Rude Awakening, a film by Warren Sonbert
(Published in Ideolects, 1, 1, June-August, 1976)
Warren Sonbert's Rude Awakening is a film of accretion, not only of individual images but, more than that, of the interconnections between those images. In it seemingly disconnected shots incessantly follow one another, often separated by lengths of leader, and the viewer is implicitly called to establish, for himself, the interrelationships which exist between them. Thus, at first, the film can be viewed as something of a puzzle to be solved.
The 'solution' to the initial images is simpleall involve linear movement and portrayals of transportationbut, as the film moves on, the range of interconnections between images multiplies as incessantly as do the individual shots. Content, color, movement, rhythm, composition, and almost every other possible analogical device by which shots can be linked are used to allow the film to cohere into a unity. As each image is put forth, a variety of connections must be grasped linking it to the shot immediately preceding it, to those more distant from it, and, finally, to an entire system of interrelationships which, by the middle of the film, comes to have almost an independent existence apart from the images upon which it is based. This interconnecting network becomes so complex that it resists any attempt to place it within a `rational' or hierarchical scheme and it exists, like a language or a world, as a mass of intertwined 'family resemblances' which cohere through the mutual resonance of the parts. As the film progressed I became less and less interested in the individual shots and began to see then more as just elements in the system. Paradoxically, however, the emergence of this overall interconnecting network as the central experience of the film does not overwhelm the individual images or render them invisible but, rather, these images only begin to vibrate with a life of their own when they take their places within that network.
As one views the film, an awakening occurs each time a link between images is grasped, each time a section of the puzzle is solved. In my experience of it, these are just preliminaries to the final awakening illumination, which the film provides. As the accretion of images and association builds it becomes impossible to continue the process of problem solving, to consciously connect the shots. In the end, the mind, baffled by the film's complexity, must simply give into it as one would give into a world. At the start, the pleasure derived from this film is the cerebral one of puzzle solving but, after this becomes impossible, after one simply gives into it, one directly comes to experience the film as a unified system of mutual resonances. It is the experience of this mutual vibration, of the underlying system of the film, which I take to be the "rude awakening" of the title.
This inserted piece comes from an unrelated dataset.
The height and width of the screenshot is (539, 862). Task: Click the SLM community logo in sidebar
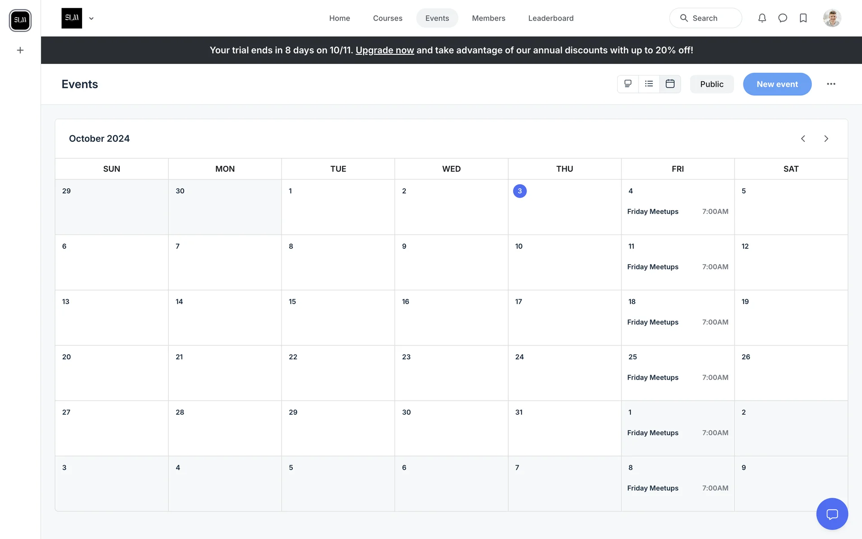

Towards the end of the film there were times when, perhaps because of its length, the tensions holding it together did collapse for me. Even these problem areas, however, were not without interest for they allowed the images themselves, alone and without the resonances of association, to once again reassert themselves. The conflict between element and system which arose at these points, a conflict perhaps never wholly absent from the film, set up further tensions within it and placed its structure into an even clearer perspective. The essential experience of the film for me, however, remains embodied in that moment when the system of mutual resonances upon which the film centers directly presents itself beneath and beyond the individual images.